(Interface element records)
__________

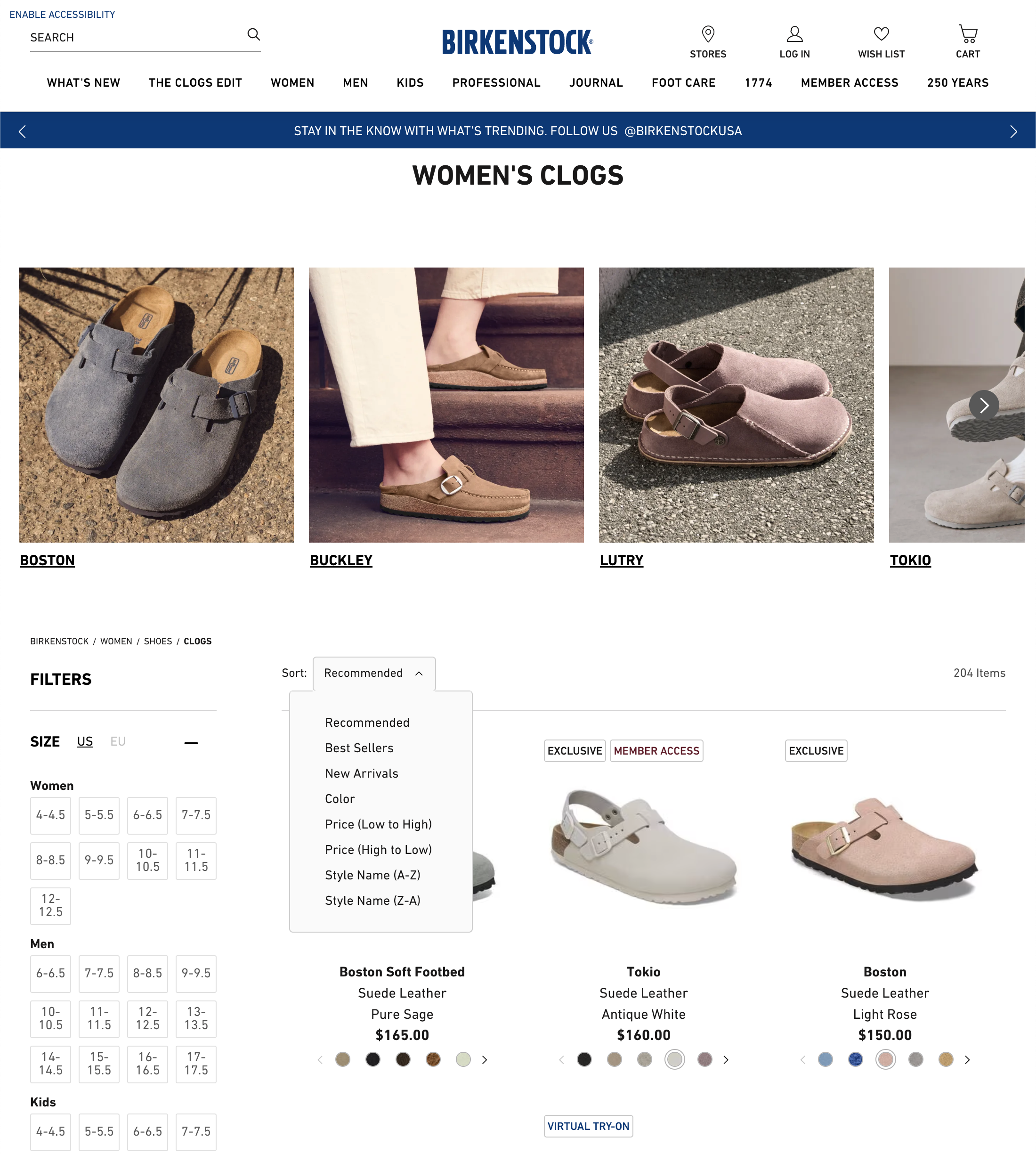This screenshot has height=1154, width=1036.
Task: Collapse the Recommended sort dropdown
Action: 374,674
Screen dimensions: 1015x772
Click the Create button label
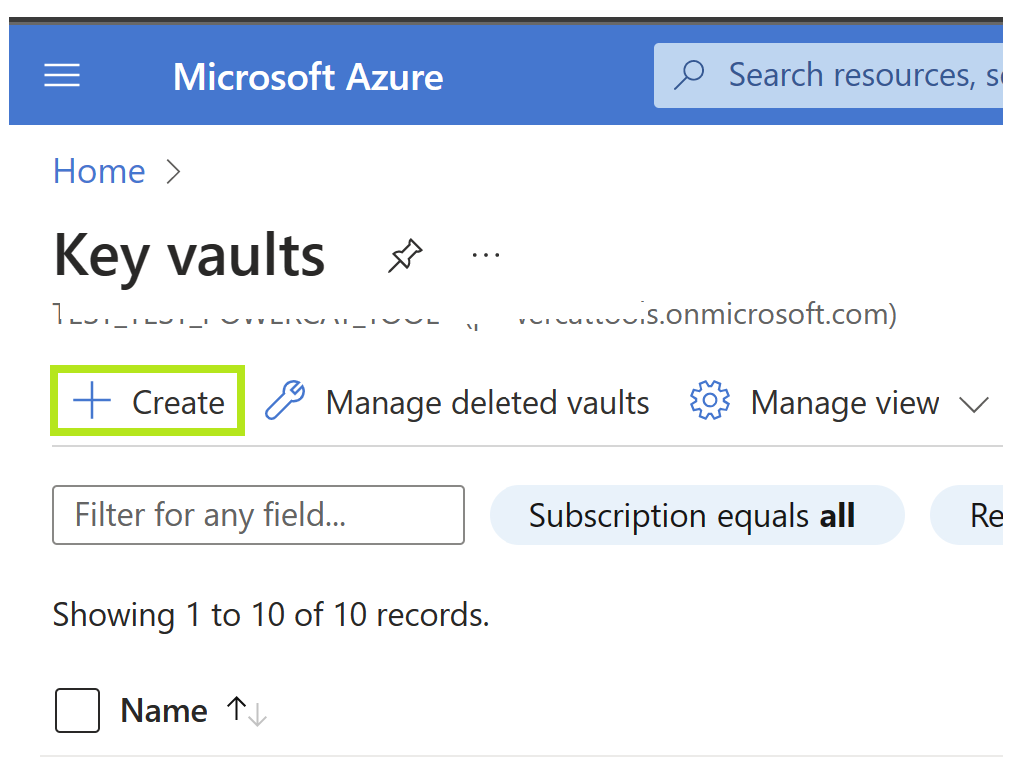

__________

Turn these data lines into a Markdown table with the columns Row and Line, numbering each line and leaving out blank lines. Cover all the data, and leave the pictures out of the table.

Task answer –
| Row | Line |
|---|---|
| 1 | This screenshot has height=1154, width=1036. |
| 2 | Task: Collapse the Recommended sort dropdown |
| 3 | Action: 374,674 |
| 4 | Screen dimensions: 1015x772 |
| 5 | Click the Create button label |